Extracted data.
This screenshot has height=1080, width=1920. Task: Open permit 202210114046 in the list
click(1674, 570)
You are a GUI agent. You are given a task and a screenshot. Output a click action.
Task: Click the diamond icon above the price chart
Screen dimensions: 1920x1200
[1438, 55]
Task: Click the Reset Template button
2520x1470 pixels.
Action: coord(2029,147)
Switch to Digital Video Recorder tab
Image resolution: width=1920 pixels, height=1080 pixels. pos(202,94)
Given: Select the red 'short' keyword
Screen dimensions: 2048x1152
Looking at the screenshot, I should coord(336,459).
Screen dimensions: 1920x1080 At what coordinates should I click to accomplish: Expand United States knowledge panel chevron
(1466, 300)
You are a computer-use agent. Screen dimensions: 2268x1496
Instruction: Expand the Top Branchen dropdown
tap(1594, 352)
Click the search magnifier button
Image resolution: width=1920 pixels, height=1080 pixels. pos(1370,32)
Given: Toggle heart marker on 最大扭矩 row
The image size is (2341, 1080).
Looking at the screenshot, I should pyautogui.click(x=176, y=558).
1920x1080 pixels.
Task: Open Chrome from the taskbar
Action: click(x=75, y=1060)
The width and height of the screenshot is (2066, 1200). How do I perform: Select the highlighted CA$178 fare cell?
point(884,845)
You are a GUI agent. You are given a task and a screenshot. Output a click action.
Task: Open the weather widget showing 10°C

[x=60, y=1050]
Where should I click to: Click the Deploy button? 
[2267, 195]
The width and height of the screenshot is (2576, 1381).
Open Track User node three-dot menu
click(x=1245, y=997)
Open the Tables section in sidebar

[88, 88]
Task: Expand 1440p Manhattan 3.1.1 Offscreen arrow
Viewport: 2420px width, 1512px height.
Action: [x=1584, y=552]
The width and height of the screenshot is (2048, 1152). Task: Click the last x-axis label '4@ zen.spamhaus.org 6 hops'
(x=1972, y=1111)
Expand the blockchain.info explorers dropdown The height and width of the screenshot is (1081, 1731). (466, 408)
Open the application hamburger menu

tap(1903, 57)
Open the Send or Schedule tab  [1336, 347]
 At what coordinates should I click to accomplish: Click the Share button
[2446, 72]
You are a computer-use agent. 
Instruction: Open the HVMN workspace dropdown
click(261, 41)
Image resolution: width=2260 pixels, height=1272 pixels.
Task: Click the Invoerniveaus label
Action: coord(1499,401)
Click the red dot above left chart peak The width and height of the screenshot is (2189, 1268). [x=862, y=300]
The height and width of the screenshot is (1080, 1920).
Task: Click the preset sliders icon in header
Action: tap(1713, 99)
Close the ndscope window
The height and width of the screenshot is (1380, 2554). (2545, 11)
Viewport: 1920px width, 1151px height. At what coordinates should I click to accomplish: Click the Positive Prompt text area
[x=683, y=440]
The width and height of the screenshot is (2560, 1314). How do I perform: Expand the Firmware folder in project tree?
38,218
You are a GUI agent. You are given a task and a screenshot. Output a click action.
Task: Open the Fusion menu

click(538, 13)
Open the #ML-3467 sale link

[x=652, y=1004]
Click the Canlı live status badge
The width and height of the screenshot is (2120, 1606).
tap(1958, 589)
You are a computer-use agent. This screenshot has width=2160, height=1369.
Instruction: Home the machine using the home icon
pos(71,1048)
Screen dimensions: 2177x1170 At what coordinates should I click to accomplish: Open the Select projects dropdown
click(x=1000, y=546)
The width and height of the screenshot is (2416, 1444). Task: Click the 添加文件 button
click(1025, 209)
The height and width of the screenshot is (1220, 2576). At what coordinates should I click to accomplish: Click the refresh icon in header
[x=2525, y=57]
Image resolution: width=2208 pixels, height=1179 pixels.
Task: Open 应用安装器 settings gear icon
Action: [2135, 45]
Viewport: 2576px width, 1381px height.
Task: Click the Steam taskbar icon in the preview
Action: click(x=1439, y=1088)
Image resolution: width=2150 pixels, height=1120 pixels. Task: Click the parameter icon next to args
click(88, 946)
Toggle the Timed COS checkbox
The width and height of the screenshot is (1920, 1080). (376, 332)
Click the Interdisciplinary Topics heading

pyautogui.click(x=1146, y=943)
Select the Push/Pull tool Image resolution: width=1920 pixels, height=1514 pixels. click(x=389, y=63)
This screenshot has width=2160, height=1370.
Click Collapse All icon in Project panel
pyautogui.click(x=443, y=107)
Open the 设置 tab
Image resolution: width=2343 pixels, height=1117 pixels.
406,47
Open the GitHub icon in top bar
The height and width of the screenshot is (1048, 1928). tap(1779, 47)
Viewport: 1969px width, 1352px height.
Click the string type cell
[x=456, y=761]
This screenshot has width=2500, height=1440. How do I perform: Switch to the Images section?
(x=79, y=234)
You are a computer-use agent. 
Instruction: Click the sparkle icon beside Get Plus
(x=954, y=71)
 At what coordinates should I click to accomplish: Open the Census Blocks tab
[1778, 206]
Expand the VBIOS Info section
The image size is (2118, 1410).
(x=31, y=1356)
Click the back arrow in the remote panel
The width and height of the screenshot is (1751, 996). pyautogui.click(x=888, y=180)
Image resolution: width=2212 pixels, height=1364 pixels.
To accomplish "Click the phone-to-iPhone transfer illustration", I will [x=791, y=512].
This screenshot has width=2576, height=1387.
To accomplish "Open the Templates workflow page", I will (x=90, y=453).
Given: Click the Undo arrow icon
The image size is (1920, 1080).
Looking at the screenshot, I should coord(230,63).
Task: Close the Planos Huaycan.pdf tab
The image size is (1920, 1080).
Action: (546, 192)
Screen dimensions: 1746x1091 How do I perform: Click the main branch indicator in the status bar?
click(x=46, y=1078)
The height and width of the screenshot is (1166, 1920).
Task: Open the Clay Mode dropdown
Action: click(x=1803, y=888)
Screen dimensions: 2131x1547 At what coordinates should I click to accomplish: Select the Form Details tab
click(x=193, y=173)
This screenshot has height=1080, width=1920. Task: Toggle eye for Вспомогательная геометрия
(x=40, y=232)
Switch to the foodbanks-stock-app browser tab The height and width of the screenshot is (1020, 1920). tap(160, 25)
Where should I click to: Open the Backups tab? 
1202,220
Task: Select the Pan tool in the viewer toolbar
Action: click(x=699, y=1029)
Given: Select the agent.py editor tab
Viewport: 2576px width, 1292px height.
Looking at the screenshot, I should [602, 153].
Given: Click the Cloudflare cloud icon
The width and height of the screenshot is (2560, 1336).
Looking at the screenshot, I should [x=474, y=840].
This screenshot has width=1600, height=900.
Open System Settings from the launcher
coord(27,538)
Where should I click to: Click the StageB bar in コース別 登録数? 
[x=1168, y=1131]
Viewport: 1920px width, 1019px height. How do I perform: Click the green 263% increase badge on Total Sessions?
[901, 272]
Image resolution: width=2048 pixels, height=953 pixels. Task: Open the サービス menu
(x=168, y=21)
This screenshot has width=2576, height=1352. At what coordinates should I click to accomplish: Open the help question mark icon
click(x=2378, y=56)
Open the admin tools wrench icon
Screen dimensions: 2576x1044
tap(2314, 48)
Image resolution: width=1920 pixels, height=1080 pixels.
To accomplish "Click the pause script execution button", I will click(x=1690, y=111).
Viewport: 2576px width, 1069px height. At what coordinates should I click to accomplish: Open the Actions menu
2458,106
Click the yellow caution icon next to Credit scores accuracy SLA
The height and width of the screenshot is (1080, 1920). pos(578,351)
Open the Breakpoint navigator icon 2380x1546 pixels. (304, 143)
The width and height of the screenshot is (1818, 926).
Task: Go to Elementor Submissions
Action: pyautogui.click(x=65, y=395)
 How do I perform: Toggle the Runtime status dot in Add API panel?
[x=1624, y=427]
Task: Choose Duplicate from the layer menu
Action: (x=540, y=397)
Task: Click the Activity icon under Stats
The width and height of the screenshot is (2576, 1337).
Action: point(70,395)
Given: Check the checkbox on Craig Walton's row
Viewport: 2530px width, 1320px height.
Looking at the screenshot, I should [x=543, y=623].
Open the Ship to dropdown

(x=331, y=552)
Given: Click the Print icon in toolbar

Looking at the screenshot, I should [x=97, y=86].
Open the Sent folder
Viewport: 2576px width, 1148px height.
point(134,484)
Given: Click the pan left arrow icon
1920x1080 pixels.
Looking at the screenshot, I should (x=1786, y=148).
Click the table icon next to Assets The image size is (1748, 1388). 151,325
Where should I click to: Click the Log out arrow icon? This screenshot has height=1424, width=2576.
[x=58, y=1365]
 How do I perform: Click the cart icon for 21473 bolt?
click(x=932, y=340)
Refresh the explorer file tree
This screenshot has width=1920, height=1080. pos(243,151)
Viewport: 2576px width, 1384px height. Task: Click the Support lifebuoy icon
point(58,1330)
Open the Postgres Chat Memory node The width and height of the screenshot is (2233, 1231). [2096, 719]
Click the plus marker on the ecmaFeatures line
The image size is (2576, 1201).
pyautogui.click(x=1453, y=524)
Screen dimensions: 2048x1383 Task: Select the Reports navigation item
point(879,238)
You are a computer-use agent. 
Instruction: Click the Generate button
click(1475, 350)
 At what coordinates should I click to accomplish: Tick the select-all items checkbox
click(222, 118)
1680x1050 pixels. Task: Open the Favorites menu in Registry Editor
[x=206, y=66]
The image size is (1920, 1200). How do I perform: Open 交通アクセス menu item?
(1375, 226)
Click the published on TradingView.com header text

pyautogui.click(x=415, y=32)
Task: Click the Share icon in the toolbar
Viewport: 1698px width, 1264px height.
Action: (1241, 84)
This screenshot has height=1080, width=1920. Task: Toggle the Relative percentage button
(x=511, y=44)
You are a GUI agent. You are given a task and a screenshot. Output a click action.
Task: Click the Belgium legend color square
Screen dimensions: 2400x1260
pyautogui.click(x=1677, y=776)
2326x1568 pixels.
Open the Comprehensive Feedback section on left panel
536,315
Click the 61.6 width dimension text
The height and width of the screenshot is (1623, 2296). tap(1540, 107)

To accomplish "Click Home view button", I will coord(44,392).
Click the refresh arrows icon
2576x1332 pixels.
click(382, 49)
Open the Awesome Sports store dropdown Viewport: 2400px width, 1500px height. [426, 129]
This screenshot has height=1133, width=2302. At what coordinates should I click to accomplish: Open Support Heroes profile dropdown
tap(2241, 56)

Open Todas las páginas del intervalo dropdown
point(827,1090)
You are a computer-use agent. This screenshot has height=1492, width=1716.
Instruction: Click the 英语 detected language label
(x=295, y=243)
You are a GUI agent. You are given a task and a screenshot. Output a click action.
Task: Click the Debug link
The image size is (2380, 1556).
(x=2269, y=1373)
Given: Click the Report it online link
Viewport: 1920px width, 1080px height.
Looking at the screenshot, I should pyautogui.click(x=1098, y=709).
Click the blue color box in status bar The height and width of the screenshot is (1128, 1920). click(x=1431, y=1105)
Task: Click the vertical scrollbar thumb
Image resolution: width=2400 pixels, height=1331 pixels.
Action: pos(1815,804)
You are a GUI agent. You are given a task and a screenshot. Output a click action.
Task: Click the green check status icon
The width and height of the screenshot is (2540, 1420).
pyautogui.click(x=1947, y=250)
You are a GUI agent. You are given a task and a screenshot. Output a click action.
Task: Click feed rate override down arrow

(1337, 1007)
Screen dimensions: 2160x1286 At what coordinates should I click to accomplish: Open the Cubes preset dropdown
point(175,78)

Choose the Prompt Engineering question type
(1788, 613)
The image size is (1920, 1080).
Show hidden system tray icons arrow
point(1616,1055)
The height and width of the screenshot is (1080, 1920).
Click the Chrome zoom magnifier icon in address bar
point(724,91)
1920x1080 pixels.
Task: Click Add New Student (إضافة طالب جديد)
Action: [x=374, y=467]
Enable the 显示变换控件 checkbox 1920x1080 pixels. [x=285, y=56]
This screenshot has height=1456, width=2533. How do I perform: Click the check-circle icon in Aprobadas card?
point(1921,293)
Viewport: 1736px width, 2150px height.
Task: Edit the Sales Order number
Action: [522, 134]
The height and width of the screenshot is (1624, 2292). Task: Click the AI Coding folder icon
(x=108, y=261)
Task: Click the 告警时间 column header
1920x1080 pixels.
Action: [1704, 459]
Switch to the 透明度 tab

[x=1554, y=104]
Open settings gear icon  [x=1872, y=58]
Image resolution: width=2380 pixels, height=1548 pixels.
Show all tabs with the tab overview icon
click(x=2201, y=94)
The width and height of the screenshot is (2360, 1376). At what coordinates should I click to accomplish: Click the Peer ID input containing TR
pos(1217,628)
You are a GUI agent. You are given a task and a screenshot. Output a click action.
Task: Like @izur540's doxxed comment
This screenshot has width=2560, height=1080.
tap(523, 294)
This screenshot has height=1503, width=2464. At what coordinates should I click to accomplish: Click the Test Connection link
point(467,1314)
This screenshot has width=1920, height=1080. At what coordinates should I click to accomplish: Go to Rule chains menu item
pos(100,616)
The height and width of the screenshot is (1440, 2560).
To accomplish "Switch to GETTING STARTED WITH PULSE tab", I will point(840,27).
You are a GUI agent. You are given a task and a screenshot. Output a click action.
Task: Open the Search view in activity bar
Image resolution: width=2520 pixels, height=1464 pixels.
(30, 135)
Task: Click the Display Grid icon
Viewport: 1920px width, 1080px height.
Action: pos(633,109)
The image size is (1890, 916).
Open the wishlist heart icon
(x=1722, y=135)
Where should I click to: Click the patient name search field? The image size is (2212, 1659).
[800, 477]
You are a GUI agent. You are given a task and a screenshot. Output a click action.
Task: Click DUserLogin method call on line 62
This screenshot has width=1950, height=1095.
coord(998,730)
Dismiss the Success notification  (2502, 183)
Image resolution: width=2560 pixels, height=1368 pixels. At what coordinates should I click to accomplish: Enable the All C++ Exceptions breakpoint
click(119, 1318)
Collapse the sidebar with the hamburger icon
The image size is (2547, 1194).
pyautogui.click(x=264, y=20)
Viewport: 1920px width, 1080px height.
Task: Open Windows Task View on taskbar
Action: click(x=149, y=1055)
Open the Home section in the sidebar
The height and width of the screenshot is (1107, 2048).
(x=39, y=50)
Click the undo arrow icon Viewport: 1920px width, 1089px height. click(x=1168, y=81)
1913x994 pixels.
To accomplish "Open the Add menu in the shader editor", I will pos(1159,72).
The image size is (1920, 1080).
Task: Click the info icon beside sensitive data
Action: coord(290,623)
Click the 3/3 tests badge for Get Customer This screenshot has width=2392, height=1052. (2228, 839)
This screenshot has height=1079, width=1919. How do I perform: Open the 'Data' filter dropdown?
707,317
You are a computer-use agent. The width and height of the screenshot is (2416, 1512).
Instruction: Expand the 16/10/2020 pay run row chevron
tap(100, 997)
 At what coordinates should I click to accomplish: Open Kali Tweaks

Task directions. Output only an exact transcription of the lines above from the one with "The width and height of the screenshot is (2576, 1337)." up to and including the one with "Open the Sent folder".

Result of the task.
The width and height of the screenshot is (2576, 1337).
Action: point(70,395)
Given: Check the checkbox on Craig Walton's row
Viewport: 2530px width, 1320px height.
Looking at the screenshot, I should [x=543, y=623].
Open the Ship to dropdown

(x=331, y=552)
Given: Click the Print icon in toolbar

Looking at the screenshot, I should [x=97, y=86].
Open the Sent folder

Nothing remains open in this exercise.